# fun with colored electrical tape



## hardwaterfan (Apr 6, 2004)

OK, so maybe this will work, maybe it will but wont last, time will tell. Id been thinking about trying something like this since last season. 

This is my auger with the colored tape i put on it from afar:


----------



## hardwaterfan (Apr 6, 2004)

This is the ice thickness measuring area. Ice thickness is measured by first drilling the hole, allowing the auger fins to drop below the ice, then holding the auger adjacent to the hole side, and making sure to pull up on the auger while keeping the highest point of the fin under the ice. And last by kicking the ice chips and snow away and reading the thickness.


----------



## hardwaterfan (Apr 6, 2004)

As you can see in the pic, the tape is 1/2" thick on 1" centers, so each space is also exactly 1/2". The whole inches are in the center of the colored tapes, half inches are in the center of the bare areas, and 1/4" measurements are made on either edge of the colored tape.
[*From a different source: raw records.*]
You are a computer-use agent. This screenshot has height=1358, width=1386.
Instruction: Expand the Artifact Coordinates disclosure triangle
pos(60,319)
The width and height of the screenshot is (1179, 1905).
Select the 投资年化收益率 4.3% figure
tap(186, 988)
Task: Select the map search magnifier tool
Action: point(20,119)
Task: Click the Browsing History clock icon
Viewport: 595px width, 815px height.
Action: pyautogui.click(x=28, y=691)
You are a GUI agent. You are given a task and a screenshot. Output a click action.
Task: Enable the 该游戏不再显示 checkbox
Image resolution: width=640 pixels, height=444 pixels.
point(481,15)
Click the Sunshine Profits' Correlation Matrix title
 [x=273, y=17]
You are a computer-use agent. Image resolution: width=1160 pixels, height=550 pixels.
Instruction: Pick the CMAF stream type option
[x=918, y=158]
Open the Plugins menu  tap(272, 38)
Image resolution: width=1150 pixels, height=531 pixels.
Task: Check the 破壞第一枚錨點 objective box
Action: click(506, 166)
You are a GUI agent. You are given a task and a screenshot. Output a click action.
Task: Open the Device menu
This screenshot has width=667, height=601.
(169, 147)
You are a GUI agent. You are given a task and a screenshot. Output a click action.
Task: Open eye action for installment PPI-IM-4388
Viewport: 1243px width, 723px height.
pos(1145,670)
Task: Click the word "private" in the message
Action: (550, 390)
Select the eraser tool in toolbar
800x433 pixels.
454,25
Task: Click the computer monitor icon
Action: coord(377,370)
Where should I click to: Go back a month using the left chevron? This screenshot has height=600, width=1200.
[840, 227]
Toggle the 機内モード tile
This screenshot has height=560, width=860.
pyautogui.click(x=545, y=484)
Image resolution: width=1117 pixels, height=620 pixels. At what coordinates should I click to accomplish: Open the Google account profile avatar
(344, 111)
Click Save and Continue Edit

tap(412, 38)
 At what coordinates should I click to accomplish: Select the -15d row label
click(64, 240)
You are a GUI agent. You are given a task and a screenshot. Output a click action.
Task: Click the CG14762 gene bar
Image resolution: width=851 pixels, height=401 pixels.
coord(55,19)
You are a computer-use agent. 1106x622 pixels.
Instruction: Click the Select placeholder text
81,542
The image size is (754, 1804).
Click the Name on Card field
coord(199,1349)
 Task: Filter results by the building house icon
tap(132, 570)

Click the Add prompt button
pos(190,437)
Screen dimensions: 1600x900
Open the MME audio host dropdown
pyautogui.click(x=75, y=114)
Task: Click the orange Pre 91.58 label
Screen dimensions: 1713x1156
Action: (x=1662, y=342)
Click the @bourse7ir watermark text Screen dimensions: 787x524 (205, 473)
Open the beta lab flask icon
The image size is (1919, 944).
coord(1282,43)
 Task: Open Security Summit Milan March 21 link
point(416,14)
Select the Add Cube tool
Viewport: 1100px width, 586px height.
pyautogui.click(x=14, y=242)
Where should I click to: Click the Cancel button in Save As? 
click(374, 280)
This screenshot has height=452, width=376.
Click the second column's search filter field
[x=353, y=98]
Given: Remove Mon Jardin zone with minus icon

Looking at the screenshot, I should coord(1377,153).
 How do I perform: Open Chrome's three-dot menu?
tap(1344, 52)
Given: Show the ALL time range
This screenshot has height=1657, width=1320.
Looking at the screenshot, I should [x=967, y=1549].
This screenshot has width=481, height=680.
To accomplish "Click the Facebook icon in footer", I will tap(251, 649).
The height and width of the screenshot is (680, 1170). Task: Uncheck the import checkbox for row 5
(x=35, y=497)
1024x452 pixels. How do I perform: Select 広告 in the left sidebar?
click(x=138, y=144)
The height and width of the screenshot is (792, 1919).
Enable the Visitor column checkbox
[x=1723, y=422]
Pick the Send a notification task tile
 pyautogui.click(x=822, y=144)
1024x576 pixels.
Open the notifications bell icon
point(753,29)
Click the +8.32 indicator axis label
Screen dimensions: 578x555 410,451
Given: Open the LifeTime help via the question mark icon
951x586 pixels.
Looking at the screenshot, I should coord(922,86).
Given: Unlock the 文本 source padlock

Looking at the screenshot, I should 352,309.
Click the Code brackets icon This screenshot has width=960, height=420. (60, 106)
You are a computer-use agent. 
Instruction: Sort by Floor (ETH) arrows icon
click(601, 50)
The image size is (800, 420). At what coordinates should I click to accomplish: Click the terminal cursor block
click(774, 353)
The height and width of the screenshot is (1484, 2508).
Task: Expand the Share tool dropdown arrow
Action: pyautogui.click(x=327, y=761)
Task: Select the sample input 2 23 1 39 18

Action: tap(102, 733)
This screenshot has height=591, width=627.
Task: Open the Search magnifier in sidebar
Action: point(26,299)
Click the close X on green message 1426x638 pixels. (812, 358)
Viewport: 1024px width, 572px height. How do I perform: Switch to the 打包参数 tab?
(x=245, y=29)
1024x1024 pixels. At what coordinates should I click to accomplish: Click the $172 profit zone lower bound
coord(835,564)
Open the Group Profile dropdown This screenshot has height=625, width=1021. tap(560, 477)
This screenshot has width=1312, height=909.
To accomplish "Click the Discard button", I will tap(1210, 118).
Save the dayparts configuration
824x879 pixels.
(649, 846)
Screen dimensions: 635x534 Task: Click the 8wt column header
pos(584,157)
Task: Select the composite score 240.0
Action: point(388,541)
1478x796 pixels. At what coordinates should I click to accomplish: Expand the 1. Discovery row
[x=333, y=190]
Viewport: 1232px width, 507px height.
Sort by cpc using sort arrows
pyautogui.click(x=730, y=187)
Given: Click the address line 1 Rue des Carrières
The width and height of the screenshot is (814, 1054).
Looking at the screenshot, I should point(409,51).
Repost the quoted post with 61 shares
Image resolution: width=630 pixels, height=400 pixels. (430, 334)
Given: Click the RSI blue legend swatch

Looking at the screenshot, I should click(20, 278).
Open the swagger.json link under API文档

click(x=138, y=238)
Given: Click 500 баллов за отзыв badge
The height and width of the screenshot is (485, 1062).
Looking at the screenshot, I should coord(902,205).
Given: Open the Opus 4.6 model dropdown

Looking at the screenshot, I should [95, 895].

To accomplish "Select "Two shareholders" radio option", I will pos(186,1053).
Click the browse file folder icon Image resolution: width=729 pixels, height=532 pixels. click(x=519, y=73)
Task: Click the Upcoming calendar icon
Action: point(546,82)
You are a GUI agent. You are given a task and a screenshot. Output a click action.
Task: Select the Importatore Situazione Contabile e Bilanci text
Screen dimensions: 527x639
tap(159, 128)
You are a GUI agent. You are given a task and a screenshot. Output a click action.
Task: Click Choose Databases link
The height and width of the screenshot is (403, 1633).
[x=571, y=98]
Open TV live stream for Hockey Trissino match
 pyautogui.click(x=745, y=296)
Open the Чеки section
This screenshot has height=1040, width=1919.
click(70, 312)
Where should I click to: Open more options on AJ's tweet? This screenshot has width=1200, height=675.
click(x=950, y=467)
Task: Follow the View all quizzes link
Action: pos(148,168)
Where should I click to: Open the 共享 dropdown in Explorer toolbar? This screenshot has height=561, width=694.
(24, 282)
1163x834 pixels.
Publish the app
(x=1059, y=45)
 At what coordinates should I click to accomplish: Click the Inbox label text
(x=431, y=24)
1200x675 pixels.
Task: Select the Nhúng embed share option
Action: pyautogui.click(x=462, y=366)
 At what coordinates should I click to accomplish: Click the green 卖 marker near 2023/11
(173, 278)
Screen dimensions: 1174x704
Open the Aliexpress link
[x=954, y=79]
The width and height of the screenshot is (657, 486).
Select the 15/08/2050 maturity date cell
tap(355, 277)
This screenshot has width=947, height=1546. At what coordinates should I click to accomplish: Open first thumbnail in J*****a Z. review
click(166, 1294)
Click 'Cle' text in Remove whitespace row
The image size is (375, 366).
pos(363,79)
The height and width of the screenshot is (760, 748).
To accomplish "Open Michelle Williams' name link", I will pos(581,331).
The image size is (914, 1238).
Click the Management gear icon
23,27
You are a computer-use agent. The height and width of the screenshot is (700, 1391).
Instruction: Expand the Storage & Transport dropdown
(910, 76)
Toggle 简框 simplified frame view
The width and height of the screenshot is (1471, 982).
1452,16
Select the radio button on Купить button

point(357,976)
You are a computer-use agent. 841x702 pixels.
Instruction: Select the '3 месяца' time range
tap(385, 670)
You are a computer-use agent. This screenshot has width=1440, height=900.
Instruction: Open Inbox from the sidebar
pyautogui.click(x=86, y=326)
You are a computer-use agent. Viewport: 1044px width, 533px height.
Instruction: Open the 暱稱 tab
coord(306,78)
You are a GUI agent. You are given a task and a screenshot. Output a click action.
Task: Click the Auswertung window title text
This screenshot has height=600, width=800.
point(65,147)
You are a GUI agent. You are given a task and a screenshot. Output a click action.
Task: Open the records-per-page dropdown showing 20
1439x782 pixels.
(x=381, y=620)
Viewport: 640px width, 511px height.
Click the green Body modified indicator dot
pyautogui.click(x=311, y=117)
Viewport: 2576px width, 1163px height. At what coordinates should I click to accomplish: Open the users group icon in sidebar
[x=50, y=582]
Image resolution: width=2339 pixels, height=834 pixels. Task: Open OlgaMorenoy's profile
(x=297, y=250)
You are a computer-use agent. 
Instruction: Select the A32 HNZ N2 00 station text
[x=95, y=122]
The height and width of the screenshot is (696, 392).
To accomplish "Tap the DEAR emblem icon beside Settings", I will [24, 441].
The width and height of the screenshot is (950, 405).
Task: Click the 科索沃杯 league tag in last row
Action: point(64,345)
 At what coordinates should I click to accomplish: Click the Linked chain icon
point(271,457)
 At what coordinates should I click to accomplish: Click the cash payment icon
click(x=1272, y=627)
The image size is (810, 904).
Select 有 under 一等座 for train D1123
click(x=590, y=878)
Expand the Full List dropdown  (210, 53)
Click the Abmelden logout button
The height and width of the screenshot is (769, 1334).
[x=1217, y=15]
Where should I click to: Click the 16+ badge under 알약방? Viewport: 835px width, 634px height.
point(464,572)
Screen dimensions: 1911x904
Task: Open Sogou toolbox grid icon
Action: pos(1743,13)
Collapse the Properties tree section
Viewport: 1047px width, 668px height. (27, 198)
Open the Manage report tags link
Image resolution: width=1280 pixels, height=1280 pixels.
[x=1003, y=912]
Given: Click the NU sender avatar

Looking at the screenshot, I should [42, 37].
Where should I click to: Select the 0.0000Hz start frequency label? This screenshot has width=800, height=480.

So the scale would measure from 3/4" to 15 1/4" to the nearest 1/4". (I know its not that exact and accurate but its pretty close)

The black line on the tape that you see in the last 2 pics points to the highest point of the auger fin (the "zero" inches reading) which is important because that is what all the measurements are based on. The measurement would be off if this "highest" point of the fin was not under the ice.

OK Maybe Im just bored and waiting for ice!!!   

5 colored pack of tape was bought at Home Depot for about 3.50.

Good fishing


----------



## atrkyhntr (May 31, 2004)

GREAT idea!!
Let us know how long the tape last...


----------



## hardwaterfan (Apr 6, 2004)

OK, I will and thanks for the compliment. If anyone wants to try it, feel free....Im sure someone probably has already thought of this before but Ive never seen it....I never really had a good way to measure the ice and this way theres no measuring tool to lug around or forget to bring. And it should be plenty accurate. I was thinking for a good measurement to put my thumb on the auger stem at the top of the ice and raising it up to get a good look at where my thumb would rest on the scale.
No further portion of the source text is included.